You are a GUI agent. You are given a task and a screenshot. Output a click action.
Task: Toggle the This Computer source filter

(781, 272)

^^^^^^^^

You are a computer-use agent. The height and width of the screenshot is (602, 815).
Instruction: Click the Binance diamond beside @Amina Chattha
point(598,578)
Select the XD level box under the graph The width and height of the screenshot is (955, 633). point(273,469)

^^^^^^^^

Task prompt:
Starting at the line that contains "You are a computer-use" and stopping after the line that contains "Select the XD", express those lines as a Markdown table. Use two columns, No. for the row number and Text for the line, and leave out blank lines.

Completed exercise:
| No. | Text |
|---|---|
| 1 | You are a computer-use agent. The height and width of the screenshot is (602, 815). |
| 2 | Instruction: Click the Binance diamond beside @Amina Chattha |
| 3 | point(598,578) |
| 4 | Select the XD level box under the graph The width and height of the screenshot is (955, 633). point(273,469) |